#### Aim of the exercise
Scan the material for the word "computer", and copy each line where it shows up.

Records for the exercise: Begin

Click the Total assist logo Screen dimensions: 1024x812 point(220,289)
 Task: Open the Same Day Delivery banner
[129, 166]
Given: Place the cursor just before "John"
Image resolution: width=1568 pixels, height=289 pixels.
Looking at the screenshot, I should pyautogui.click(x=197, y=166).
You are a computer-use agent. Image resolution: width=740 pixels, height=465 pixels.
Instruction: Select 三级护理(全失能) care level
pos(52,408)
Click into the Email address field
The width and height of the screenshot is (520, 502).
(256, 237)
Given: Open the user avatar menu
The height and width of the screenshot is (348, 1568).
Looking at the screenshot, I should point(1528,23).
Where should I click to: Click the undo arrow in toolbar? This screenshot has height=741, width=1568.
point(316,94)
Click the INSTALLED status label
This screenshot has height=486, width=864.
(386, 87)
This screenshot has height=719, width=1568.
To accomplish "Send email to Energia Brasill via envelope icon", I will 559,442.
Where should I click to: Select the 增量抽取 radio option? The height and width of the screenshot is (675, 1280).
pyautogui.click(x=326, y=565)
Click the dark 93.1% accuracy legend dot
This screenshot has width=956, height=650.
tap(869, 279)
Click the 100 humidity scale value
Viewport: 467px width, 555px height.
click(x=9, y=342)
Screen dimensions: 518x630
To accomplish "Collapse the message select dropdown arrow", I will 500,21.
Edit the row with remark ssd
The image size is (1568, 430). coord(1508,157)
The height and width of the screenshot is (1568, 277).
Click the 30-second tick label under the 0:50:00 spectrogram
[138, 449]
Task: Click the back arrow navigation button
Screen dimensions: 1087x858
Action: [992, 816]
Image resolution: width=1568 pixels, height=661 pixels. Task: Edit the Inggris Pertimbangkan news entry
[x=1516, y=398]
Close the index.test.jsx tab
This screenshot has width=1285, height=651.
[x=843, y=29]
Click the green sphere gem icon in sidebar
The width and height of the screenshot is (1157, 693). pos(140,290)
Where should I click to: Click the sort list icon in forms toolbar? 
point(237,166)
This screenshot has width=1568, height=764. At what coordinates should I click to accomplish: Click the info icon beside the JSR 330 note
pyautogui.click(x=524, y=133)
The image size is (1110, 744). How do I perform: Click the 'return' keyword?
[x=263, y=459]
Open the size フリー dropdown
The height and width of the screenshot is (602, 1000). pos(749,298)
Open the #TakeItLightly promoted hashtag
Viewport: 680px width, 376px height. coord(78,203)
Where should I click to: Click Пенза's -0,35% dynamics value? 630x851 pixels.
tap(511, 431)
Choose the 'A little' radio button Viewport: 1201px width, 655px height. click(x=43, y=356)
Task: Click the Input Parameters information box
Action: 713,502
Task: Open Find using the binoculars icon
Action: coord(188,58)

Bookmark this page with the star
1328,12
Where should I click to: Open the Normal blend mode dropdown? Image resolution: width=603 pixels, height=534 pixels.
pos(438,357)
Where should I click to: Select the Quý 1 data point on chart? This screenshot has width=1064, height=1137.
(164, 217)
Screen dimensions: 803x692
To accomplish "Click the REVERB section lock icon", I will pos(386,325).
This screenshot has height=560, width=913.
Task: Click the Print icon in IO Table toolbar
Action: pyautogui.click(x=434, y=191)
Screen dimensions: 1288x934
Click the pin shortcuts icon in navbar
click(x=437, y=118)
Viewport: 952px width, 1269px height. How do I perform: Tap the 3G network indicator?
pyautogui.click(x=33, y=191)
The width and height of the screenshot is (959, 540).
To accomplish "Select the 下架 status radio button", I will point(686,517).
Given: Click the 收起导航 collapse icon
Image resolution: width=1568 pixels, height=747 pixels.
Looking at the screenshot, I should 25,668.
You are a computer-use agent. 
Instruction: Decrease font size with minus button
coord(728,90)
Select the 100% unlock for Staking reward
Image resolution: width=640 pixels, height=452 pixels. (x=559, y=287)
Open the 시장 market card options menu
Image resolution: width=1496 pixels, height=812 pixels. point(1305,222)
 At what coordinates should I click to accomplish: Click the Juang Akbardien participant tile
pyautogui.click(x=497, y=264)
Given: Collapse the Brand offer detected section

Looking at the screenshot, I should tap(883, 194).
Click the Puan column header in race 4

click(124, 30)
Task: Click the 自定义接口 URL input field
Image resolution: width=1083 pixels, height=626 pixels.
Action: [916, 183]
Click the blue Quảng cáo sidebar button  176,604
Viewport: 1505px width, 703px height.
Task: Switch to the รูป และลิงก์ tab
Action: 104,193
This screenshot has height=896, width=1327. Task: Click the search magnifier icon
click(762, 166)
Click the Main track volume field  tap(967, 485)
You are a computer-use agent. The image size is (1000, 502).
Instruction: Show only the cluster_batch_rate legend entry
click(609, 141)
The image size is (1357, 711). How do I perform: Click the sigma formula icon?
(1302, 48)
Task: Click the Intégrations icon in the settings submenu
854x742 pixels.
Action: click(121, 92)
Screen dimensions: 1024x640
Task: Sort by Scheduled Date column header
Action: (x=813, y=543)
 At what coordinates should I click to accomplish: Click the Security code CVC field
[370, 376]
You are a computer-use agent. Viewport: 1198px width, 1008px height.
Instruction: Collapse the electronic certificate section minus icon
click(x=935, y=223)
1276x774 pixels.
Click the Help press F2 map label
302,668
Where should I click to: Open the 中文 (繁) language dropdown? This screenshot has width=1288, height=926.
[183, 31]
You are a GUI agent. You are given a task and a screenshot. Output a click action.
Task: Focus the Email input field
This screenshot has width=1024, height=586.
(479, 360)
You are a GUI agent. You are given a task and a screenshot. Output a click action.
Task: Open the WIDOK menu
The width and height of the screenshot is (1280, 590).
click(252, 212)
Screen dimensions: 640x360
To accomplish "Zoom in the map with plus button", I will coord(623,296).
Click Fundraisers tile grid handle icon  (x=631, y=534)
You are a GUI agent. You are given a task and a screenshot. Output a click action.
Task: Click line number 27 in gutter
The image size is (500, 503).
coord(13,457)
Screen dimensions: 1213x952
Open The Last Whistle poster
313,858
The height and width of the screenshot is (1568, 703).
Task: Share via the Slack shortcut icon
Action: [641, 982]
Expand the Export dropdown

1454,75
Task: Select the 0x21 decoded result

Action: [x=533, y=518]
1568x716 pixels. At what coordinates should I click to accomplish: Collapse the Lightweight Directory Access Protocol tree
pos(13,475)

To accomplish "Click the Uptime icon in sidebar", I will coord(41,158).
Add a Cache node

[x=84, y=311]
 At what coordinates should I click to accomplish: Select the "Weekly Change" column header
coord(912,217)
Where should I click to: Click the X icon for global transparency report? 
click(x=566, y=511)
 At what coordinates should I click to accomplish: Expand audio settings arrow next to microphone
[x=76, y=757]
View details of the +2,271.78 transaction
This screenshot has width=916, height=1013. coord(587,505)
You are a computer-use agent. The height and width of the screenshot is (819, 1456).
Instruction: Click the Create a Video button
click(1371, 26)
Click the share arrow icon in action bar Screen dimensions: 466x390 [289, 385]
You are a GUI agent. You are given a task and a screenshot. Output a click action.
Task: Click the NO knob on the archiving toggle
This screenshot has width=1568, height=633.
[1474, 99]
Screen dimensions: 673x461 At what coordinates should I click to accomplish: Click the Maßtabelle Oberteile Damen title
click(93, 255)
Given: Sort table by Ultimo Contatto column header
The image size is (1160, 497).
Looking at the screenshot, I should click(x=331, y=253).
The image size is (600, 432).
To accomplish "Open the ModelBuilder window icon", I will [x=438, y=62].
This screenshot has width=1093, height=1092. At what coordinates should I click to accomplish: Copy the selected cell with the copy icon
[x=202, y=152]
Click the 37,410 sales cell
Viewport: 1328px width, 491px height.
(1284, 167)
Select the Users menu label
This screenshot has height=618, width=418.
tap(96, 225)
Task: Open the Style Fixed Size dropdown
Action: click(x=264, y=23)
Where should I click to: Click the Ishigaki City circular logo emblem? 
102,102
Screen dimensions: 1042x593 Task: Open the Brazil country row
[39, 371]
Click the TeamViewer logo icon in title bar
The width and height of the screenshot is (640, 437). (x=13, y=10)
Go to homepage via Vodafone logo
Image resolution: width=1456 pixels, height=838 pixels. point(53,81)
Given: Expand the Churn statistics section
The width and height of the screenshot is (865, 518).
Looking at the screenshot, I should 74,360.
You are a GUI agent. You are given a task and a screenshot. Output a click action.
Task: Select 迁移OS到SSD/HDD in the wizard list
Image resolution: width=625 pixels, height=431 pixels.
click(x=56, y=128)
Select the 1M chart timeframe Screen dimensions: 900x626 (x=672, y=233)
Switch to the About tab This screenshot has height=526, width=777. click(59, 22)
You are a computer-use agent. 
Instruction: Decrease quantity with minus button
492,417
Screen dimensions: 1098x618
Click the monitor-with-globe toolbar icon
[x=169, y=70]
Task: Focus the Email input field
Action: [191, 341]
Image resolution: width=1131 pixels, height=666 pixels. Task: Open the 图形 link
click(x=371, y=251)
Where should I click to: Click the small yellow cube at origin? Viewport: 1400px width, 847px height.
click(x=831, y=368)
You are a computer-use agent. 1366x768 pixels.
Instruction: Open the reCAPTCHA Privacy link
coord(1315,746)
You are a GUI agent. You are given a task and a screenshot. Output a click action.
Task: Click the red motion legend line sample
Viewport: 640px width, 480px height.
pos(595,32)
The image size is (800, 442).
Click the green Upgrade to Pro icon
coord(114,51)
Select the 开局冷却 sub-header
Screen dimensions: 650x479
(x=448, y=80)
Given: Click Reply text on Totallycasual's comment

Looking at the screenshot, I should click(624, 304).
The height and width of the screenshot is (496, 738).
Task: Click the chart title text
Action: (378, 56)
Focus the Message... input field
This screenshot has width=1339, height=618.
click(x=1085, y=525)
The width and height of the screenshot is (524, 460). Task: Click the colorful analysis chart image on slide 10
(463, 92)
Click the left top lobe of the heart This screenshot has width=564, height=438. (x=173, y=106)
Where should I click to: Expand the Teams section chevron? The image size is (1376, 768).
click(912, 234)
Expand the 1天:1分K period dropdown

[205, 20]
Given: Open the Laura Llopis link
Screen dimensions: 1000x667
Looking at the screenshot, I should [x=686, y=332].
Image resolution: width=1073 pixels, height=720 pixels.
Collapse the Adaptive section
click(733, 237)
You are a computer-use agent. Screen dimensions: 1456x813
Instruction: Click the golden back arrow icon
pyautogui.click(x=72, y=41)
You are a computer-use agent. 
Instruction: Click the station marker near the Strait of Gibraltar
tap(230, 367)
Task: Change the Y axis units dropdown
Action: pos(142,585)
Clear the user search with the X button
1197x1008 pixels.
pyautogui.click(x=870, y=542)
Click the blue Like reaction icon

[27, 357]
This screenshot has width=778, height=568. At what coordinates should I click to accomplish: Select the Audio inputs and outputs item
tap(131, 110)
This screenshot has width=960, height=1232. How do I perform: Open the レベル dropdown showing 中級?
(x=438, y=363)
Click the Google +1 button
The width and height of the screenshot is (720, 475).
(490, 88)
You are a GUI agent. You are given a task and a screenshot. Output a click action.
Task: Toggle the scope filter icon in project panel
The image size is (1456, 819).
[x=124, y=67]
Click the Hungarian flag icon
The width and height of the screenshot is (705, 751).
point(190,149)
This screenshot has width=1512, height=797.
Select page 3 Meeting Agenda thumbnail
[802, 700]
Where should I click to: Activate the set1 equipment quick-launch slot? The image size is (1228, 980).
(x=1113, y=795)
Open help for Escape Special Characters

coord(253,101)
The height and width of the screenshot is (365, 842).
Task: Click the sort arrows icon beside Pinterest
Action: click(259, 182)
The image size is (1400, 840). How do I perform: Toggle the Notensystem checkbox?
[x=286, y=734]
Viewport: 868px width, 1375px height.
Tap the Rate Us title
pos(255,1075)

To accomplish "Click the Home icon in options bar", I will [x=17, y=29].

Records for the exercise: End

#### Exercise response
You are a computer-use agent. Image resolution: width=740 pixels, height=465 pixels.
You are a computer-use agent. 
You are a computer-use agent. The image size is (1000, 502).
You are a computer-use agent. Viewport: 1198px width, 1008px height.
You are a computer-use agent. The height and width of the screenshot is (819, 1456).
You are a computer-use agent. 
You are a computer-use agent. 1366x768 pixels.
You are a computer-use agent. Screen dimensions: 1456x813
You are a computer-use agent. 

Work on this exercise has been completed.